Rabat – July 31, 2025 | Morocco’s trade deficit widened significantly by 18.4% year-on-year to reach MAD 161 billion at the end of June 2025, up from MAD 136 billion during the same period last year, according to the latest figures released by the Office des Changes.
The surge in the trade gap stems primarily from a sharp increase in imports, which grew by 8.9% to MAD 398.04 billion, an additional MAD 32.37 billion compared to the first half of 2024. This increase was largely driven by robust demand for finished capital goods and consumer products.
Equipment and Consumer Imports Surge
Imports of finished capital goods rose by 14.9% (+MAD 12.07 billion), reflecting increased purchases of aircraft parts (+MAD 2.21 billion), aircraft and space vehicles (+MAD 1.69 billion), and various machinery and devices (+MAD 979 million).
Consumer goods imports also experienced notable growth of 13.3% (+MAD 11.36 billion), led by:
Passenger cars: +31.4% (+MAD 3.96 billion)
Pharmaceuticals: +20.1% (+MAD 1.04 billion)
Furniture and lighting equipment: +26.5% (+MAD 691 million)
Energy Bill Declines Despite Higher Volumes
In contrast, Morocco’s energy bill continued its downward trend, decreasing by 7.4% to MAD 53 billion, thanks to falling global prices for gasoil and fuel oil (down 19.4%), despite a 4.7% rise in imported volumes.
Exports Post Modest Growth
On the export side, Morocco recorded a 3.1% increase in shipments, totaling MAD 236.17 billion, an improvement of MAD 7.2 billion year-on-year. The phosphates and derivatives sector was the primary growth driver, with exports up 18.9% to MAD 46 billion, boosted by:
Natural and chemical fertilizers: +MAD 4.90 billion
Raw phosphates: +MAD 1.63 billion
Phosphoric acid: +MAD 857 million
The aerospace sector also saw solid gains, with exports rising 8.8% to MAD 14 billion, fueled by stronger performances in the Assembly (+MAD 728 million) and EWIS (cabling) (+MAD 427 million) segments.

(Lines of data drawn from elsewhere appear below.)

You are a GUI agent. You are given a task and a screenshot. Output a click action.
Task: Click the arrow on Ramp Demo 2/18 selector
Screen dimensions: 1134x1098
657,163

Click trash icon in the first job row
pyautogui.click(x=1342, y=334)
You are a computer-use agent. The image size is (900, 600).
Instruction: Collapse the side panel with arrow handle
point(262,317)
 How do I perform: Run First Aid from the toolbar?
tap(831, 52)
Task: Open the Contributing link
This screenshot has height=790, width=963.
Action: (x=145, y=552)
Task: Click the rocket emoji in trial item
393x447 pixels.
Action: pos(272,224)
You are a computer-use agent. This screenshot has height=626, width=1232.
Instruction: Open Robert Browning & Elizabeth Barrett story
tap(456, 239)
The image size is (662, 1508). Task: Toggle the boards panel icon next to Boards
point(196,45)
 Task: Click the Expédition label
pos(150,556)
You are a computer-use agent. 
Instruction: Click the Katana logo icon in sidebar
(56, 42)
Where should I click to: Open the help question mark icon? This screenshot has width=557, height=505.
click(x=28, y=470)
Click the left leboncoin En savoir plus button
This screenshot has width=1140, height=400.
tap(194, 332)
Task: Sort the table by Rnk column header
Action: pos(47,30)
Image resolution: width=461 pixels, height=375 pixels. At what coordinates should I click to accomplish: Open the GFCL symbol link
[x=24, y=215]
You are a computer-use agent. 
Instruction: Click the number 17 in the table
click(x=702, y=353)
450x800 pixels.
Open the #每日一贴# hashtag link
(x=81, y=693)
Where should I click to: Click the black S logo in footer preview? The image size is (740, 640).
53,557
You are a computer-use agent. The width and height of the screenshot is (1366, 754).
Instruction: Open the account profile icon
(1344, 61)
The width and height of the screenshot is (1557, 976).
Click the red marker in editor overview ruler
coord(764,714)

Automotive Sector Faces Headwinds
Conversely, the automotive industry, Morocco’s leading export sector, registered a 3.6% decline in overseas sales, totaling MAD 77.66 billion. This was mainly due to a sharp drop in the vehicle manufacturing segment (−MAD 5.39 billion), only partially offset by growth in wiring exports (+MAD 983 million).
Outlook
While exports showed pockets of resilience, particularly in phosphates and aerospace, the accelerating pace of import growth—especially in capital and consumer goods—continues to put downward pressure on Morocco’s trade balance. The drop in energy costs offers some relief, but the overall trajectory indicates widening external imbalances that could weigh on the country’s current account.